Les sections Moléson et Prévôtoise du CAS organisèrent contre la grève deux assemblées de protestation bien fréquentées, les 13 (à Fribourg) et 17 novembre (à Malleray).

Président fondateur de la section Prévôtoise, le très actif directeur de fabrique Robert Raaflaub avait mis sur pied dans le Jura bernois une vraie campagne antibolchévique6. L’écho positif rencontré par l’initiative du CAS dans la région de la frontière linguistique peut s’expliquer par l’ambiance qui régnait alors: à la joie suscitée par la victoire des alliés se mêlait la crainte de l’éventualité d’une révolution bolchévique en Allemagne, susceptible de déborder sur la Suisse.

En Suisse alémanique, l’initiative du CAS entraîna la fondation d’une association patriotique nommée Aargauische Vaterländische Vereinigung (AVV), vouée surtout à l’organisation de milices de défense. Le 24 novembre 1918, elle réunit à Vindonissa plus de 12 000 hommes en assemblée intitulée «Volksgemeinde». Le président central du CAS, Bernoud, prononça le discours de clôture de cette manifestation qui fut la plus grande organisée en protestation contre la grève nationale. C’est aussi celle qui symbolise le mieux la «levée en masse» à laquelle visait l’initiative du CAS.

Un conservatisme affiché

Le 5 avril 1919 se tint à Olten, sous la houlette d’Alexandre Bernoud, l’assemblée fondatrice des milices suisses de défense civique qui prirent le nom de Fédération Patriotique Suisse (FPS) (Schweizerischer Vaterländischer Verband SVV). Le médecin argovien Eugen Bircher en fut élu président (ou «général de la milice»), et Théodore Aubert secrétaire romand. Les deux se réclamaient d’une idéologie d’extrême droite7. En 1920, Aubert milita dans le cadre de la FPS pour la création, dans la Suisse neutre, d’une centrale internationale de renseignements fédérant les diverses organisations de contre-espionnage. En 1924, il fonda l’Entente internationale anticommuniste (EIA).

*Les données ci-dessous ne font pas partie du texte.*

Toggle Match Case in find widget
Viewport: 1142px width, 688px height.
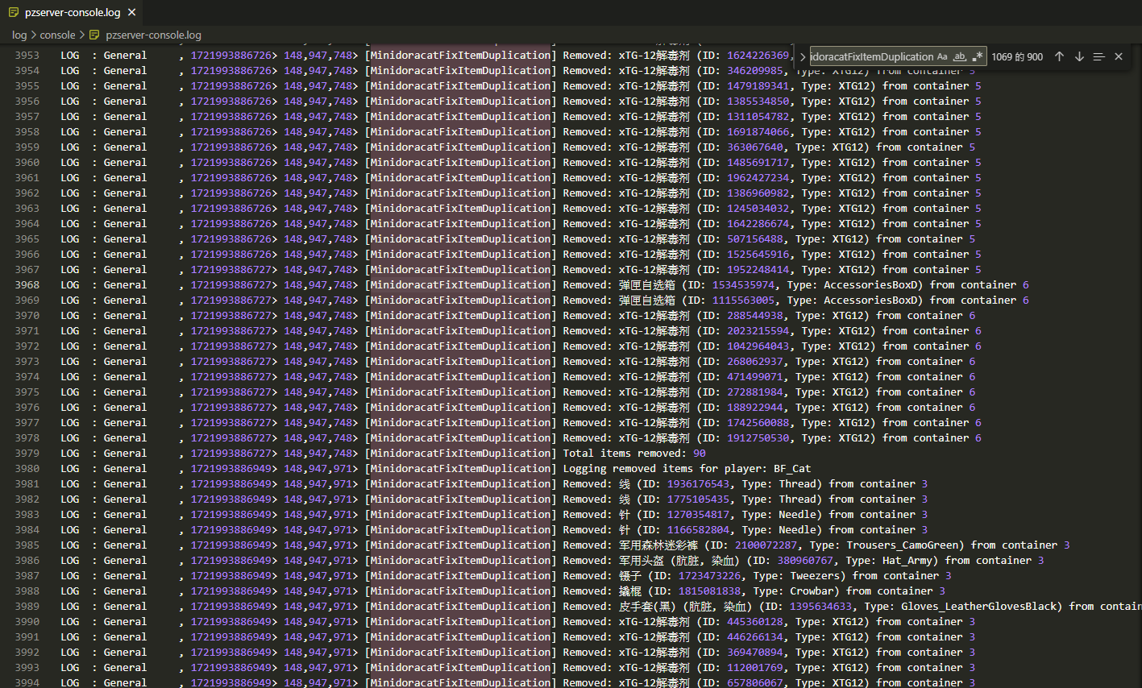(x=942, y=56)
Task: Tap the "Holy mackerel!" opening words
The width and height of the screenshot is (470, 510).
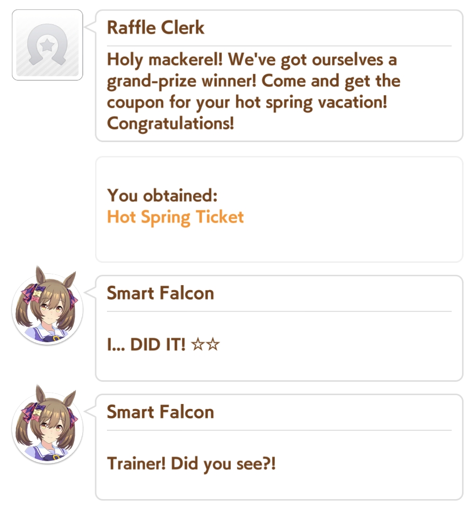Action: coord(165,60)
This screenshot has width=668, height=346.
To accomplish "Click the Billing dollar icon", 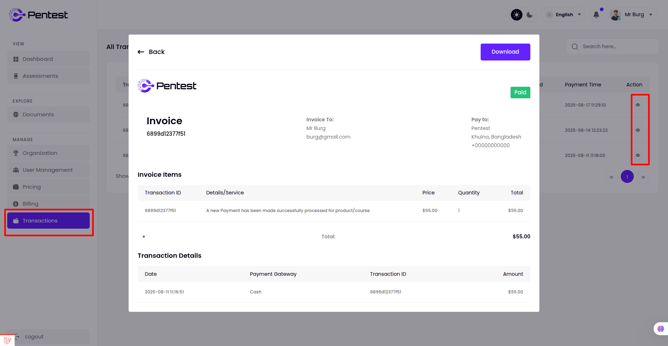I will pos(16,204).
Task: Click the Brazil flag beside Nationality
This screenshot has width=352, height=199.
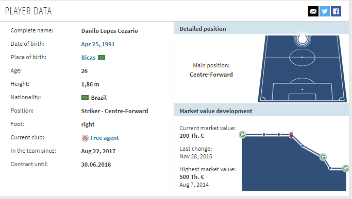Action: pyautogui.click(x=85, y=98)
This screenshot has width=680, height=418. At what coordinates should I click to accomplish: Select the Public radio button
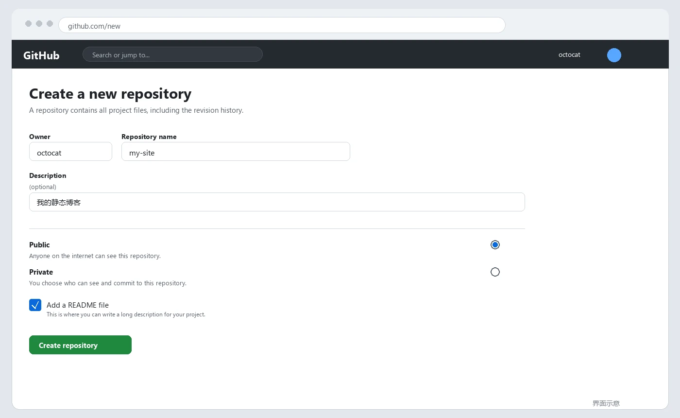click(495, 244)
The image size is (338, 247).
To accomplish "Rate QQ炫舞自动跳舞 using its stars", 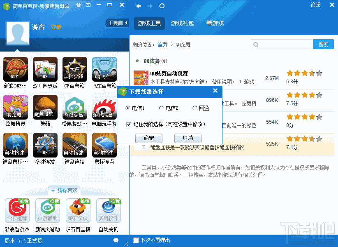I will [x=304, y=73].
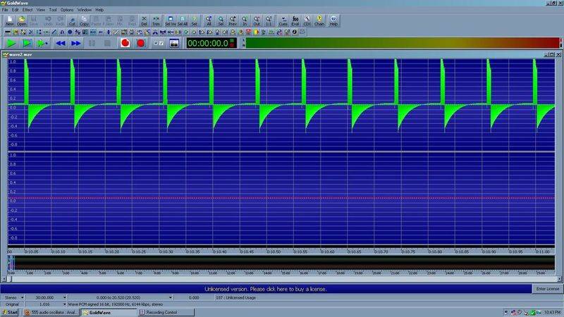The image size is (564, 317).
Task: Click the New file toolbar icon
Action: [9, 21]
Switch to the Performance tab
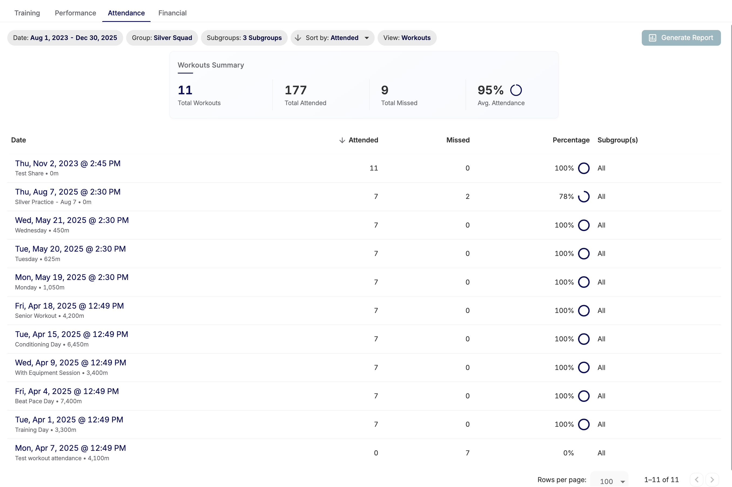 75,13
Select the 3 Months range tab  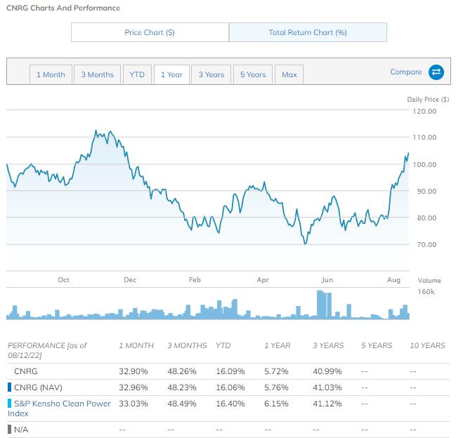pos(97,74)
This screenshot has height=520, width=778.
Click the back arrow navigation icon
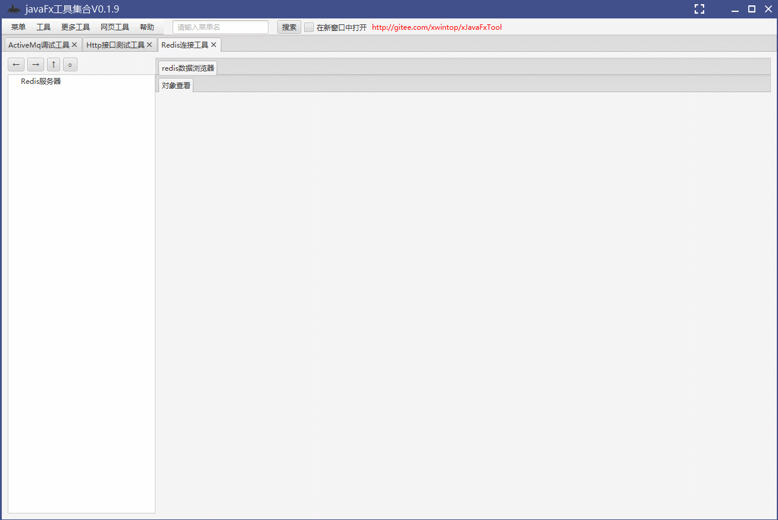(15, 64)
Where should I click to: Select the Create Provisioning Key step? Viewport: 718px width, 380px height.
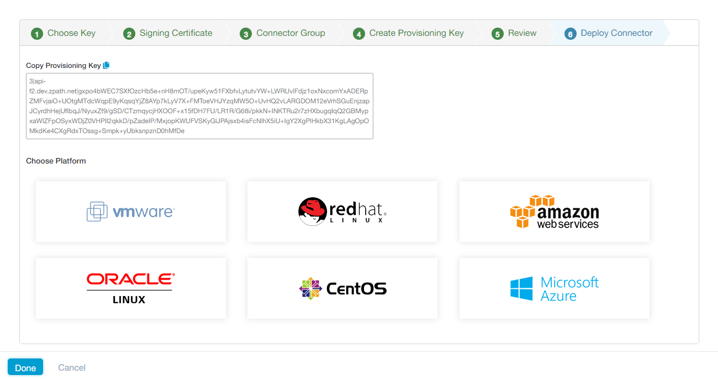coord(409,33)
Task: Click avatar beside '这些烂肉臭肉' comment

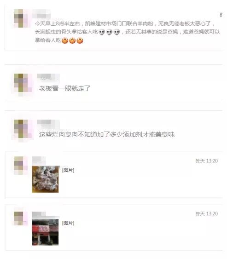Action: pos(21,129)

Le mouvement suisse des milices citoyennes connut une apogée dramatique lorsqu’il s’engagea au cours des deux grèves générales que connurent Bâle et Zurich à l’été 1919. Le CAS, qui avait parrainé avec la Nouvelle Société Helvétique (NSH) la création de la FPS, mit alors un terme à sa présence sur la scène politique. Certains membres du club et certaines sections persistèrent cependant dans l’activisme politique (surtout dans le cadre de la FPS).

Une vague de fond antisocialiste

L’Europe d’après la «Grande guerre» était profondément divisée en camps bourgeois-nationaliste d’une part et socialiste de l’autre. La vie des associations alpines s’en trouva marquée aussi. Le Club alpin allemand et autrichien (DÖAV) se signalait par une mentalité révisionniste, antisémite et antisocialiste8. Le Club alpino italiano (CAI) fut rapidement accaparé par le fascisme après la Marche sur Rome de 1922. DÖAV, CAI et CAS avaient alors comme dénominateur commun l’antisocialisme. Au CAS, cet état d’esprit se manifesta par la crainte d’une infiltration de membres «patriotiquement douteux». C’est ainsi qu’une attention méfiante se porta sur les sections comportant parmi leurs membres une proportion importante d’employés des chemins de fer, lesquels avaient participé en nombre à la grève nationale. Le mouvement des Amis de la nature fut en butte à de semblables réticences: en 1934, le président central du CAS déclara que l’objectif de ce mouvement étant «la lutte des classes sur le plan international», il se révélait incompatible avec le patriotisme statutaire du CAS9. Certaines sections exigèrent du Comité central qu’il montre sa couleur dans le débat concernant deux questions politiques: il s’agissait de la votation sur l’initiative populaire socio-démocrate de 1922 «Prélèvement d’un impôt unique sur la fortune», et de la campagne visant à empêcher l’élection de Robert Grimm à la présidence du Conseil national pour 1926. Dans les deux cas, le Comité central décida à une faible majorité de ne pas s’engager et de laisser aux sections la liberté du choix.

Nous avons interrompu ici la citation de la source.